- **Directions**:
Beginning with the line in which "The height and" appears, transcribe each line word for word until the records end. Do not include pictures.

- **Extracted entries**:
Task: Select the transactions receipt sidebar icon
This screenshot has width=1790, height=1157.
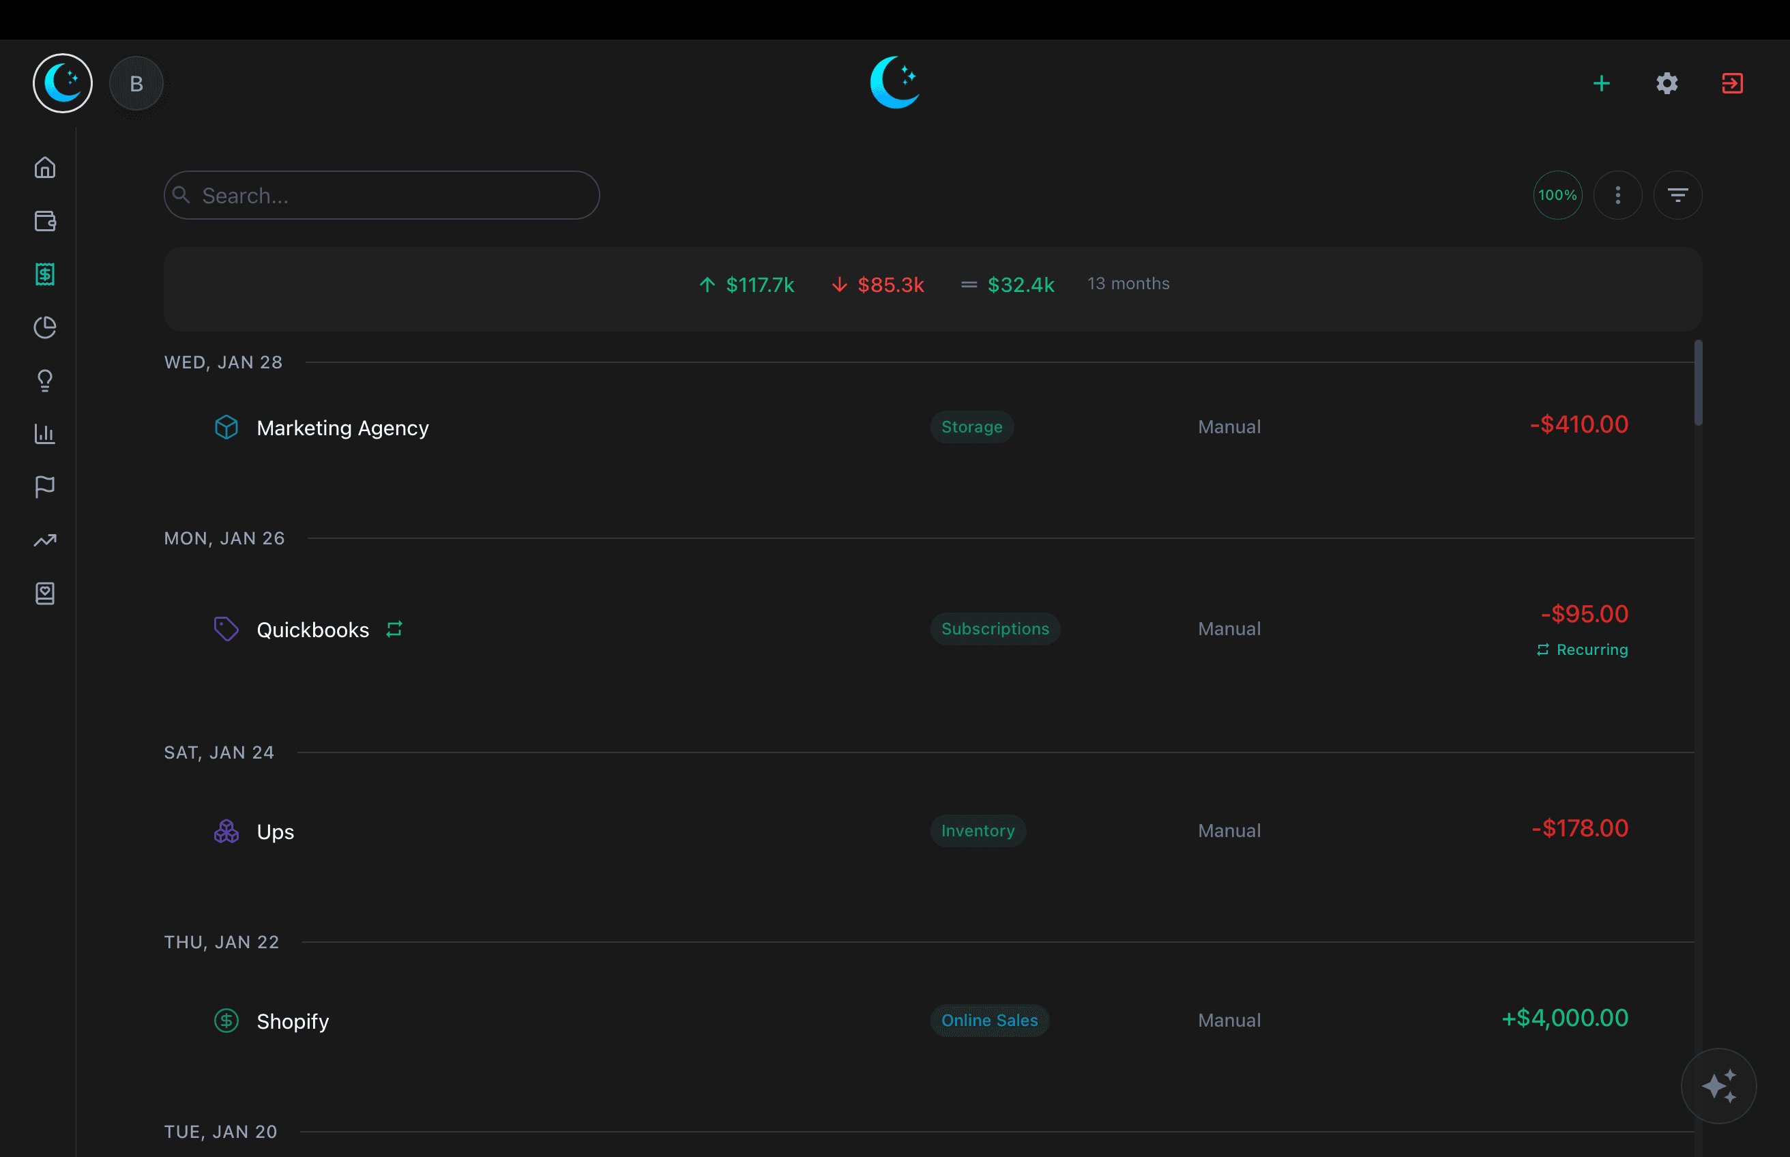Action: click(45, 274)
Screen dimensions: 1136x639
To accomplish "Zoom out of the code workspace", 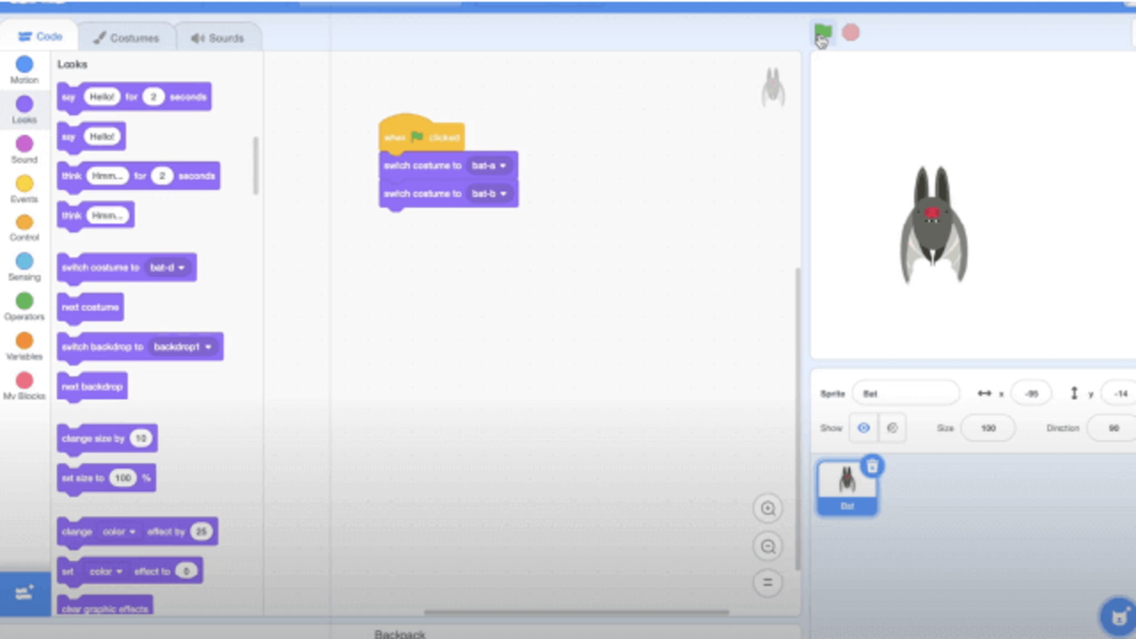I will [x=768, y=546].
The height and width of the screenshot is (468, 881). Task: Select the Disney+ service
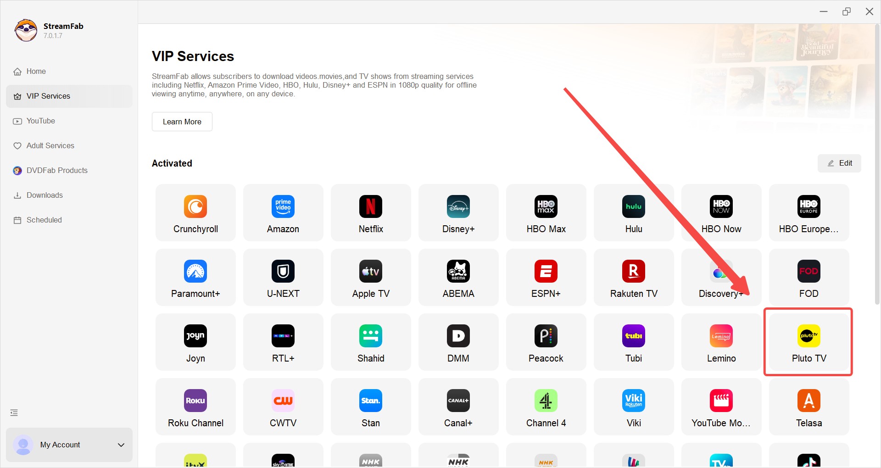click(x=458, y=212)
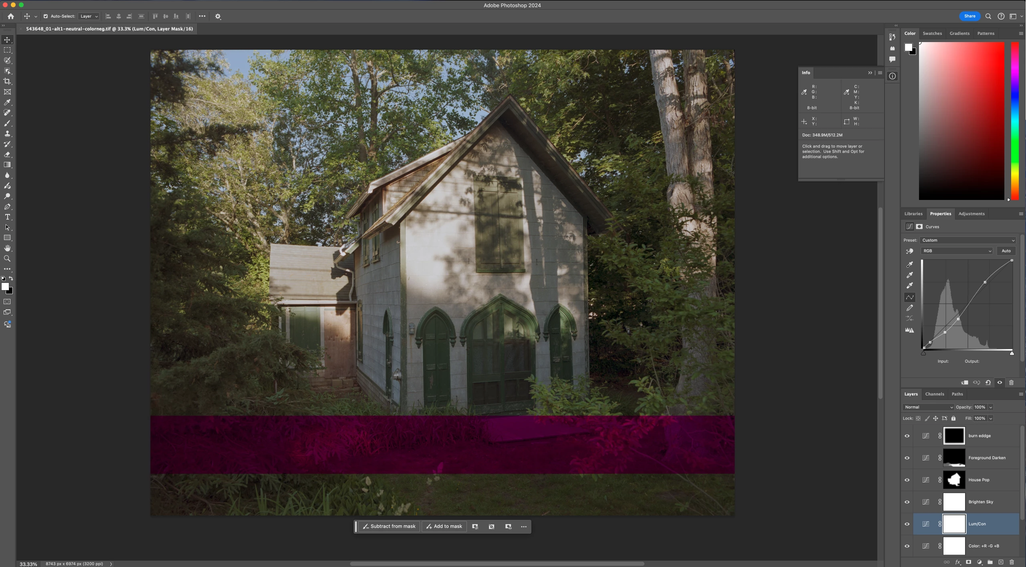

- **Solution below**:
The height and width of the screenshot is (468, 881). Task: Select the Disney+ service
click(x=458, y=212)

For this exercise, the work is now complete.